- Problem set:
[a] Reproduce the stretch of the conference call from "Call for Participants: 5th" through "(Mount Allison University)", changing "Call for Participants" to "Call for Papers".
[b] What is the title of the session in the conference call?

- Given text:
****************

Call for Participants: 5th International and Interdisciplinary Conference on Emotional Geographies

University of Edinburgh, June 10-12, 2015

Session Organizers: Heather McLean (University of Glasgow) and Leslie Kern (Mount Allison University)

Title: Urban Theory’s Dirty Sweaty Little Others

Planetary urbanism, urban neoliberalism, creative cities, the precariat, gentrification, urban exploration, sustainability, community arts: contemporary urban theory has no shortage of concepts and topics with high levels of academic and popular currency. Falling under the broad umbrella of “critical [urban] geographies” (Blomley, 2006), these topics (perhaps ironically) form the basis of dominant – and intellectually trendy – conceptual models for understanding the city. Some urban scholars have added nuance to this work by calling for research that decentres a global north-south divide, engages more with post-colonial theories, addresses embodiment and emotion, and fosters a feminist ethic of care, reciprocity, and engagement with research ‘subjects’ (McCann and Ward, 2012; Nagar, 2013; Peake and Reiker, 2013; Robinson, 2011; Wright, 2014). But, as popular urban research topics are continually refined, repeated, cited, and re-circulated through particular scholar networks they may develop an increasingly abstract distance from the people, places, and contexts that are purportedly of concern. Moreover, too often the process and emotional/embodied labour of theory-making remains opaque and authorial subjectivity remains obscured within this canon. Our intention for this session is to contribute to discussions about what gets lost – and what happens outside of – these networks of dominant, western, abstract theorizing about cities.

****************

- Data segment:
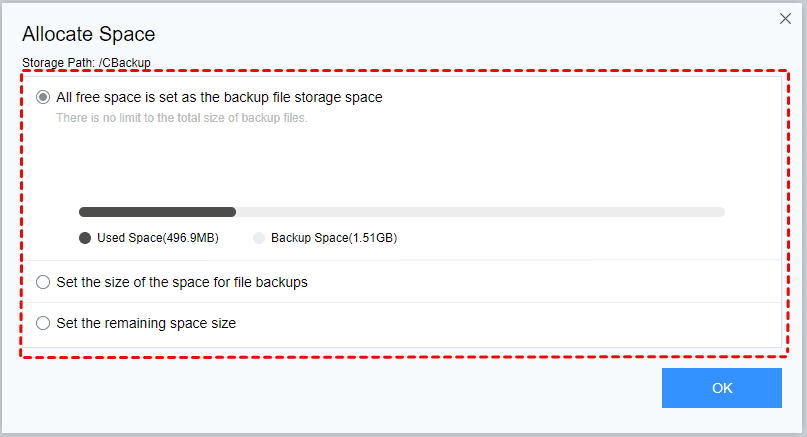
Task: Click the dark used portion of the storage bar
Action: coord(157,212)
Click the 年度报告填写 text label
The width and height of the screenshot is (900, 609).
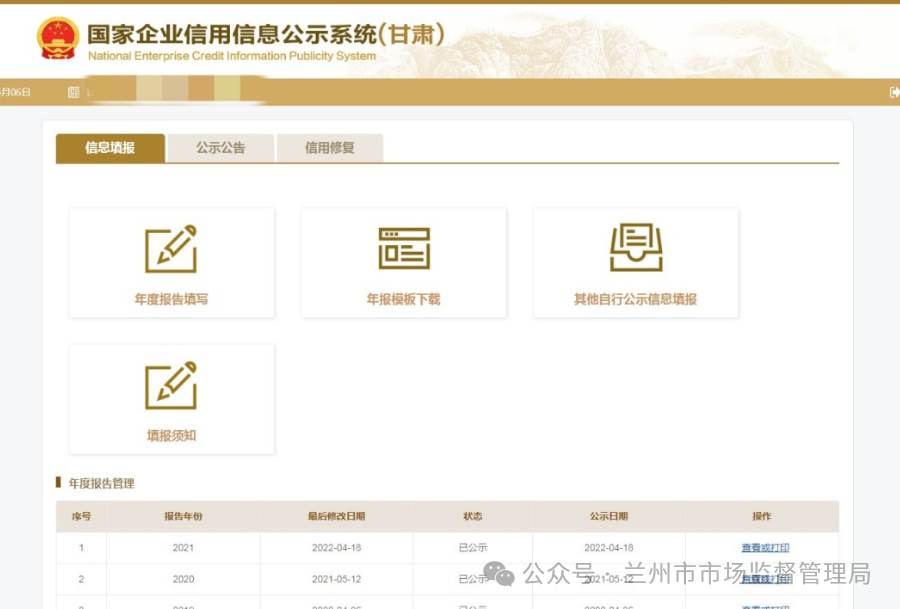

****************

- Task answers:
[a]
Call for Papers: 5th International and Interdisciplinary Conference on Emotional Geographies

University of Edinburgh, June 10-12, 2015

Session Organizers: Heather McLean (University of Glasgow) and Leslie Kern (Mount Allison University)

[b] Urban Theory’s Dirty Sweaty Little Others